> SOURCE DATA
--*--

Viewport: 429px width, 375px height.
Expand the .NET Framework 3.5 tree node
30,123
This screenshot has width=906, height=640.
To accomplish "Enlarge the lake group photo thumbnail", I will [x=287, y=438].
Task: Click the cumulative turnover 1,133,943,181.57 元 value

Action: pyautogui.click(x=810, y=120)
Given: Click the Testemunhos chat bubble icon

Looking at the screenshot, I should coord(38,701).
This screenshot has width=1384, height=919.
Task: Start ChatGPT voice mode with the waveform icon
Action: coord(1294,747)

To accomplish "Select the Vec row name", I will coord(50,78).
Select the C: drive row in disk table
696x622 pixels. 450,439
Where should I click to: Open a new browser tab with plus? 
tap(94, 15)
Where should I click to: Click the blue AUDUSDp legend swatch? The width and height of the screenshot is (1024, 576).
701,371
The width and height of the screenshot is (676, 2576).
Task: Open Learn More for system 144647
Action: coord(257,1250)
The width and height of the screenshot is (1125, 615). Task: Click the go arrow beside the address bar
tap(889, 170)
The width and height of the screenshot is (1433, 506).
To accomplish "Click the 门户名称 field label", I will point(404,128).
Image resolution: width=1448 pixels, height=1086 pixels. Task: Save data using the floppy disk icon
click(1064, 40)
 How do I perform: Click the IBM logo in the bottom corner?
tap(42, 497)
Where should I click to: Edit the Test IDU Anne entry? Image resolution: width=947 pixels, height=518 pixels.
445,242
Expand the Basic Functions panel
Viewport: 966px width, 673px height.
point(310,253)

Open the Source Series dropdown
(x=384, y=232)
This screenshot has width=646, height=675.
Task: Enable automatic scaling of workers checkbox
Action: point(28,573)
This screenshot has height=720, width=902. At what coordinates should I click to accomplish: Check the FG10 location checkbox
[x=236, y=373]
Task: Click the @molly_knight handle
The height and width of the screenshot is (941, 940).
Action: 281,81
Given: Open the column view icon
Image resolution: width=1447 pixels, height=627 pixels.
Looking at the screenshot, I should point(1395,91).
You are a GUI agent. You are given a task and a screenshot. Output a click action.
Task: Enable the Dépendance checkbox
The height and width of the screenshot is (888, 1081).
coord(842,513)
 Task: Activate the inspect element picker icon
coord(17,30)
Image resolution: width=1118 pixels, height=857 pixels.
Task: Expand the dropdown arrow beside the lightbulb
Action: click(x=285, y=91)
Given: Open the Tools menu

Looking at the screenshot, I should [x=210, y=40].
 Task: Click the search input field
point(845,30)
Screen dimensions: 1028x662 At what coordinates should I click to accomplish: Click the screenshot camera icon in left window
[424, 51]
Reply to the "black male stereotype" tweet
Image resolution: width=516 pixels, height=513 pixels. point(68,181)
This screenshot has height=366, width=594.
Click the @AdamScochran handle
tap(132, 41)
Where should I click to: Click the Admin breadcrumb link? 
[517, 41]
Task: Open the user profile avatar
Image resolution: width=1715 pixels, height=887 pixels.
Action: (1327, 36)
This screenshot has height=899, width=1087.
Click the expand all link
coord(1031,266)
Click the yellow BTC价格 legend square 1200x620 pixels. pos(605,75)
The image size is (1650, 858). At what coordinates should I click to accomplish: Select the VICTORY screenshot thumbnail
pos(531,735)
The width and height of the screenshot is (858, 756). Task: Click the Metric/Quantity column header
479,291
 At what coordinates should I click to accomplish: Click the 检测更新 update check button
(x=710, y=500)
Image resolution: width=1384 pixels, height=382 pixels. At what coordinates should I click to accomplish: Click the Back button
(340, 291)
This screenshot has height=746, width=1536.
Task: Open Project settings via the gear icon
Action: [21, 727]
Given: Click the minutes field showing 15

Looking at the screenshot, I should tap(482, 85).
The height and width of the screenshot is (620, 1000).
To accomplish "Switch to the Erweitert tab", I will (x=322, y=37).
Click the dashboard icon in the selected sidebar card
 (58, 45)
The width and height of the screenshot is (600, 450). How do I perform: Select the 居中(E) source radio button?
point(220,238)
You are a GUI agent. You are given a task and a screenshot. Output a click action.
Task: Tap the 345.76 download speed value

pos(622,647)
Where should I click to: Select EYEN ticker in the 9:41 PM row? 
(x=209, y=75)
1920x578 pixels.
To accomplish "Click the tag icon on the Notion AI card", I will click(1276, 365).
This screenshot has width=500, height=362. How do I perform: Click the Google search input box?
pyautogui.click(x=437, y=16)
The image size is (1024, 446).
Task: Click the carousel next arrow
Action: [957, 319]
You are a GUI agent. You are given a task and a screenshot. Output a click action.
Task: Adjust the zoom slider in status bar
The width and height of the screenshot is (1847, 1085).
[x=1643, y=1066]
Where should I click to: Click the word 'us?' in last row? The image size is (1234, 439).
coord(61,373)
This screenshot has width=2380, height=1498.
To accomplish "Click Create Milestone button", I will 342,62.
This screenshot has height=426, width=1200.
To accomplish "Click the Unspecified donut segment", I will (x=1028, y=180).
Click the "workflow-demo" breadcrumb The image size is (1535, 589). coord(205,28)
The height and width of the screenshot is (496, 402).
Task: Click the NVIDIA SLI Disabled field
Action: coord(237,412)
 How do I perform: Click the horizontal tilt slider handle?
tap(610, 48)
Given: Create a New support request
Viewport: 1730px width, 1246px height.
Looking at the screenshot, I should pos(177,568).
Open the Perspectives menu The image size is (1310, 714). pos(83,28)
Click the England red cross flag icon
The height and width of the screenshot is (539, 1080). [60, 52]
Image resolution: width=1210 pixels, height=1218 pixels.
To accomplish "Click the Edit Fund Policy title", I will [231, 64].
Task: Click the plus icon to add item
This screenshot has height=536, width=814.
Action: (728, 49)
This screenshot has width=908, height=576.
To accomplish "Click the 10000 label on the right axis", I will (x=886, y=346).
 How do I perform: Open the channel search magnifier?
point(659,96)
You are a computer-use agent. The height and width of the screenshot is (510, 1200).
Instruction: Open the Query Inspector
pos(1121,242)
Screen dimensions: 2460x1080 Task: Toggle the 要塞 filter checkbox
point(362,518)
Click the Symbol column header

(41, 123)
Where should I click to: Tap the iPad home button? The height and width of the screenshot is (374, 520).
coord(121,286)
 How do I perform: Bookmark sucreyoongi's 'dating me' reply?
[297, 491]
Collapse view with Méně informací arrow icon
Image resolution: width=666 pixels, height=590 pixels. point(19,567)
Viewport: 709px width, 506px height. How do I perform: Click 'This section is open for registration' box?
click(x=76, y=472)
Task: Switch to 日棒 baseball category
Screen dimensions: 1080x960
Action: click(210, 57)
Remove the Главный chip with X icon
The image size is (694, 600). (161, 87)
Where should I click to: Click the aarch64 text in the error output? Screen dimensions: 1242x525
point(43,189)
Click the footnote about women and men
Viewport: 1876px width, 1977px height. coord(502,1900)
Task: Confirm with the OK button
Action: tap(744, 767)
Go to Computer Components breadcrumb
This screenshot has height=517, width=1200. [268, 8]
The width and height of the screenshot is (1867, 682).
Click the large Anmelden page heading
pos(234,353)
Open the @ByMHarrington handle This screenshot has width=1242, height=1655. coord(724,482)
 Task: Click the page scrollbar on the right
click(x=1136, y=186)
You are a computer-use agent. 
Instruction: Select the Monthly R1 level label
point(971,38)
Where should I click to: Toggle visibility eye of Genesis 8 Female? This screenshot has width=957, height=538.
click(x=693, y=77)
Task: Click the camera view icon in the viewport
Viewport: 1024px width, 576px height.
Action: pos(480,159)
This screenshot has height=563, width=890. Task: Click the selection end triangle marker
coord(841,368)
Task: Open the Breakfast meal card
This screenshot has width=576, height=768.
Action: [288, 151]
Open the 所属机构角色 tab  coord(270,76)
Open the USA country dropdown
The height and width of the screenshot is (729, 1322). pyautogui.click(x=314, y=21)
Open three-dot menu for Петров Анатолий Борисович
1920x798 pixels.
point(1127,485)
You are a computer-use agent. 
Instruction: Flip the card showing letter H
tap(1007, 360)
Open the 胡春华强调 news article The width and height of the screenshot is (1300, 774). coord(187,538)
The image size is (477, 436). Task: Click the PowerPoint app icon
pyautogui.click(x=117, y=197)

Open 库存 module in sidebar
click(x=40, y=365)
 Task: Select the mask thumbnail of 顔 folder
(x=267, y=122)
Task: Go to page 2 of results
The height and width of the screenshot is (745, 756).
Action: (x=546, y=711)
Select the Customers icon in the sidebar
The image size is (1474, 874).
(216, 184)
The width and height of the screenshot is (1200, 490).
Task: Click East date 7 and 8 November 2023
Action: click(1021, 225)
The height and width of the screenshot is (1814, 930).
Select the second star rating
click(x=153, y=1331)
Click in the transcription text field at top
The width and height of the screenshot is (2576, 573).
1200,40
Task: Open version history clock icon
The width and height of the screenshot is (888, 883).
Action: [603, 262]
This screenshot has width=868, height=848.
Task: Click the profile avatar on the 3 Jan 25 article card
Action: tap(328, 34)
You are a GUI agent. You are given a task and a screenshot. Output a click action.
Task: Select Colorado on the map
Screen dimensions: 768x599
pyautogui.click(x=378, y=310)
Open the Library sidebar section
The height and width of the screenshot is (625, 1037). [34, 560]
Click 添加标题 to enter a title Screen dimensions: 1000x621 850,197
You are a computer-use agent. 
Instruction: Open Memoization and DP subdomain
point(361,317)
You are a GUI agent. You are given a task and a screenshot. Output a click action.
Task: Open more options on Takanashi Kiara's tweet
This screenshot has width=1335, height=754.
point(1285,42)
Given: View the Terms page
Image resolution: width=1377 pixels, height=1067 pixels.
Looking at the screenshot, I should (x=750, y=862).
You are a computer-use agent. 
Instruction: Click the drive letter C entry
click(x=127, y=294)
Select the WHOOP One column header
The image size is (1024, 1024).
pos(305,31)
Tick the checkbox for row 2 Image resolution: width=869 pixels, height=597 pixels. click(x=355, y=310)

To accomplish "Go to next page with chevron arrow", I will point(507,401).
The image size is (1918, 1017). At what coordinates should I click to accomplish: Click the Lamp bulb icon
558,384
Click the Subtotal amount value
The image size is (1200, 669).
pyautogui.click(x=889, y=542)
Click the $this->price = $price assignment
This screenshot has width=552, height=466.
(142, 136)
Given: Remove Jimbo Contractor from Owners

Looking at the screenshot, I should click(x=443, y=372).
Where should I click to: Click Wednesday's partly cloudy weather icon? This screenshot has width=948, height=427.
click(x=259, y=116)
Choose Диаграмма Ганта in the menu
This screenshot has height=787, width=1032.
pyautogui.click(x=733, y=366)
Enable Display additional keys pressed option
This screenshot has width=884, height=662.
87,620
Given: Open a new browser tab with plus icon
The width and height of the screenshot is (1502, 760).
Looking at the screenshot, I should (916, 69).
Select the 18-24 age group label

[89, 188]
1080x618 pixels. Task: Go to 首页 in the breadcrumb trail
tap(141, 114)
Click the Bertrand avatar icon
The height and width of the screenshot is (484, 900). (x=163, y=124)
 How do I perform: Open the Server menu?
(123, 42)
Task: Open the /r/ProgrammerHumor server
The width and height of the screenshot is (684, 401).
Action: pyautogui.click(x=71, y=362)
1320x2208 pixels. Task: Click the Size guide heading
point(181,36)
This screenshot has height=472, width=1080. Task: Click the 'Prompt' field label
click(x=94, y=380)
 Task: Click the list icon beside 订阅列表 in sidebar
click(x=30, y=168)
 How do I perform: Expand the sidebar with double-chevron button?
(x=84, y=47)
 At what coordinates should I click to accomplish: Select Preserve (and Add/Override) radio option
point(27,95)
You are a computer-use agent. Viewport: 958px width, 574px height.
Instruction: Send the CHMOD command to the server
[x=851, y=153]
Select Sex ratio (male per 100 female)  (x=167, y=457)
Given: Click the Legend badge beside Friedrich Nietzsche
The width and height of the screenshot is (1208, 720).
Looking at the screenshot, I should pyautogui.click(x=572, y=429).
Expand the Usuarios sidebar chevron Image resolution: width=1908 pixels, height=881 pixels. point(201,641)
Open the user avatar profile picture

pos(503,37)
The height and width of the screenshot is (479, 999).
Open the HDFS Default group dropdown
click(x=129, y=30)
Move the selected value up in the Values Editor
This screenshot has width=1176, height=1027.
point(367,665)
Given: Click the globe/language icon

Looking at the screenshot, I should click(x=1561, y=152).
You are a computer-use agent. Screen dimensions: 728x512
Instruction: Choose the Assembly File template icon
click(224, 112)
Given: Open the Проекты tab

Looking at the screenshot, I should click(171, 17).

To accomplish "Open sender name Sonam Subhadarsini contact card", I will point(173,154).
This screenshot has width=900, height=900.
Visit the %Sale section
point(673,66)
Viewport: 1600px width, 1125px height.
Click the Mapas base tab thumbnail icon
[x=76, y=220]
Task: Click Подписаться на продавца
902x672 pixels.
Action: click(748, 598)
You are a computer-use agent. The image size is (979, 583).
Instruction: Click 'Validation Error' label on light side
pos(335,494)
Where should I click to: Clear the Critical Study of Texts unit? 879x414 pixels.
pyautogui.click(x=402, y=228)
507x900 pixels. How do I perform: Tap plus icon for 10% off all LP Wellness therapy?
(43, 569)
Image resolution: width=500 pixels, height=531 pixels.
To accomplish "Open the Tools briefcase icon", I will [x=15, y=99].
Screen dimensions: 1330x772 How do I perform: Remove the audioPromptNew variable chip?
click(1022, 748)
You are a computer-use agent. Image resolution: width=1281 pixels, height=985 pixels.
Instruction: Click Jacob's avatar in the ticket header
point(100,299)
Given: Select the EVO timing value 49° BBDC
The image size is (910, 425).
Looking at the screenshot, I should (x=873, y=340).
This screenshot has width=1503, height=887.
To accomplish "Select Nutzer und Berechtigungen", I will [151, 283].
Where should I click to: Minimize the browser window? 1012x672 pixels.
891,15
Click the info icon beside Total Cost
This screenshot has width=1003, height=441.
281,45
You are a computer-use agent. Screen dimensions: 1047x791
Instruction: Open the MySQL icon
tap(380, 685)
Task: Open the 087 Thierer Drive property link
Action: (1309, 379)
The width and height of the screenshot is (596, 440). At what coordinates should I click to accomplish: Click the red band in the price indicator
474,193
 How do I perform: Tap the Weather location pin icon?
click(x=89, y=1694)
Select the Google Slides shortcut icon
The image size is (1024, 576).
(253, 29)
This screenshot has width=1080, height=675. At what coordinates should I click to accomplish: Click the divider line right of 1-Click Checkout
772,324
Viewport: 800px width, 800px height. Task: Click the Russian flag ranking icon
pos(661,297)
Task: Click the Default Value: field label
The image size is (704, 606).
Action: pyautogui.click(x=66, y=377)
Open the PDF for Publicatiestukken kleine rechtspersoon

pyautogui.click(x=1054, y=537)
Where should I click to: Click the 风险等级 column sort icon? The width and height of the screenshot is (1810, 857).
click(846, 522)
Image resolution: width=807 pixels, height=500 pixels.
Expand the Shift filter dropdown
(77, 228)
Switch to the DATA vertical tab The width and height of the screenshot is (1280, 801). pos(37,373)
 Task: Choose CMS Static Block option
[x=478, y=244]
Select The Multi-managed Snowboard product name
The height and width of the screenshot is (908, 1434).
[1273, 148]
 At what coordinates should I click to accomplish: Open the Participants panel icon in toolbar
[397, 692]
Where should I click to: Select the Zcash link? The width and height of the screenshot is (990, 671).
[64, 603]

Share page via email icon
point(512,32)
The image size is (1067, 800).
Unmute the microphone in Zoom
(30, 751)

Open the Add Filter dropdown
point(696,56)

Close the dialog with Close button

--*--

> EXERCISE AIM
Which lines of the records contain "title"? Show each of them.

> RESPONSE TO THE TASK
To accomplish "Click the Edit Fund Policy title", I will [231, 64].
Click 添加标题 to enter a title Screen dimensions: 1000x621 850,197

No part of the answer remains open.